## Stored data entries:
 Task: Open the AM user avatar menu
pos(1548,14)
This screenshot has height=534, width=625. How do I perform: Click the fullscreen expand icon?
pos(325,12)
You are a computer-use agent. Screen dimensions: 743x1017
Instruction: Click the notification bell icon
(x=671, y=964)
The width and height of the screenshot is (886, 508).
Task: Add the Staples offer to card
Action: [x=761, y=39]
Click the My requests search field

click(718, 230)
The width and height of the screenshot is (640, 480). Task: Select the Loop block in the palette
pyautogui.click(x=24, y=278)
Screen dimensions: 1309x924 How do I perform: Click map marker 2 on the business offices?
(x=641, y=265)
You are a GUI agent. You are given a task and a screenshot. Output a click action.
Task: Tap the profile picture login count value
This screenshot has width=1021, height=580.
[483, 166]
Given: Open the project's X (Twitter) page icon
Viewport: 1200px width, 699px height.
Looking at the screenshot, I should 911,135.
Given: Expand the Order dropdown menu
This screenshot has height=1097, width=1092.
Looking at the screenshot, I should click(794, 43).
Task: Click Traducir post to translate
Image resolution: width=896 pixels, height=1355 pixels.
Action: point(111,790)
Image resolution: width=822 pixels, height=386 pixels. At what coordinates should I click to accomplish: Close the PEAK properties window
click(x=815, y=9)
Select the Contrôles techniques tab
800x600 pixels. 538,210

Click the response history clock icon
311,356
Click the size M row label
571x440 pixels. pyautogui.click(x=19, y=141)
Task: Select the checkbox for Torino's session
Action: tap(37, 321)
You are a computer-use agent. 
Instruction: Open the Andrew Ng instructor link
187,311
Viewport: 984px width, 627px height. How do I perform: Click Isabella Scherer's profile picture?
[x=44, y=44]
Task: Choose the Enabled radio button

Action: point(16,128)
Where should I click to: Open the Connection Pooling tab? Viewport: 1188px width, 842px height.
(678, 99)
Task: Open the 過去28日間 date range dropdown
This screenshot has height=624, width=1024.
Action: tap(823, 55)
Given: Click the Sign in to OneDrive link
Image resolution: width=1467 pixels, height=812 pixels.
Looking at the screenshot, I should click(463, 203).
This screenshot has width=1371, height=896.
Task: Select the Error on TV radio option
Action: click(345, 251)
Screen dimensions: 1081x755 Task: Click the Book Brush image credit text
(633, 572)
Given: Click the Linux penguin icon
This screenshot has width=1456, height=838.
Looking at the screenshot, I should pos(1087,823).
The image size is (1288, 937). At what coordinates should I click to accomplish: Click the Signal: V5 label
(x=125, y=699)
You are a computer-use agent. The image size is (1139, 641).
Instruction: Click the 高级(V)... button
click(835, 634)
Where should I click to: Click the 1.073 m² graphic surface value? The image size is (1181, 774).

## Task:
Copy the records. Each line should match exactly.

## Expected output:
 Task: Open the AM user avatar menu
pos(1548,14)
This screenshot has height=534, width=625. How do I perform: Click the fullscreen expand icon?
pos(325,12)
You are a computer-use agent. Screen dimensions: 743x1017
Instruction: Click the notification bell icon
(x=671, y=964)
The width and height of the screenshot is (886, 508).
Task: Add the Staples offer to card
Action: [x=761, y=39]
Click the My requests search field

click(718, 230)
The width and height of the screenshot is (640, 480). Task: Select the Loop block in the palette
pyautogui.click(x=24, y=278)
Screen dimensions: 1309x924 How do I perform: Click map marker 2 on the business offices?
(x=641, y=265)
You are a GUI agent. You are given a task and a screenshot. Output a click action.
Task: Tap the profile picture login count value
This screenshot has width=1021, height=580.
[483, 166]
Given: Open the project's X (Twitter) page icon
Viewport: 1200px width, 699px height.
Looking at the screenshot, I should 911,135.
Given: Expand the Order dropdown menu
This screenshot has height=1097, width=1092.
Looking at the screenshot, I should click(794, 43).
Task: Click Traducir post to translate
Image resolution: width=896 pixels, height=1355 pixels.
Action: point(111,790)
Image resolution: width=822 pixels, height=386 pixels. At what coordinates should I click to accomplish: Close the PEAK properties window
click(x=815, y=9)
Select the Contrôles techniques tab
800x600 pixels. 538,210

Click the response history clock icon
311,356
Click the size M row label
571x440 pixels. pyautogui.click(x=19, y=141)
Task: Select the checkbox for Torino's session
Action: tap(37, 321)
You are a computer-use agent. 
Instruction: Open the Andrew Ng instructor link
187,311
Viewport: 984px width, 627px height. How do I perform: Click Isabella Scherer's profile picture?
[x=44, y=44]
Task: Choose the Enabled radio button

Action: point(16,128)
Where should I click to: Open the Connection Pooling tab? Viewport: 1188px width, 842px height.
(678, 99)
Task: Open the 過去28日間 date range dropdown
This screenshot has height=624, width=1024.
Action: tap(823, 55)
Given: Click the Sign in to OneDrive link
Image resolution: width=1467 pixels, height=812 pixels.
Looking at the screenshot, I should click(463, 203).
This screenshot has width=1371, height=896.
Task: Select the Error on TV radio option
Action: click(345, 251)
Screen dimensions: 1081x755 Task: Click the Book Brush image credit text
(633, 572)
Given: Click the Linux penguin icon
This screenshot has width=1456, height=838.
Looking at the screenshot, I should pos(1087,823).
The image size is (1288, 937). At what coordinates should I click to accomplish: Click the Signal: V5 label
(x=125, y=699)
You are a computer-use agent. The image size is (1139, 641).
Instruction: Click the 高级(V)... button
click(835, 634)
Where should I click to: Click the 1.073 m² graphic surface value? The image size is (1181, 774).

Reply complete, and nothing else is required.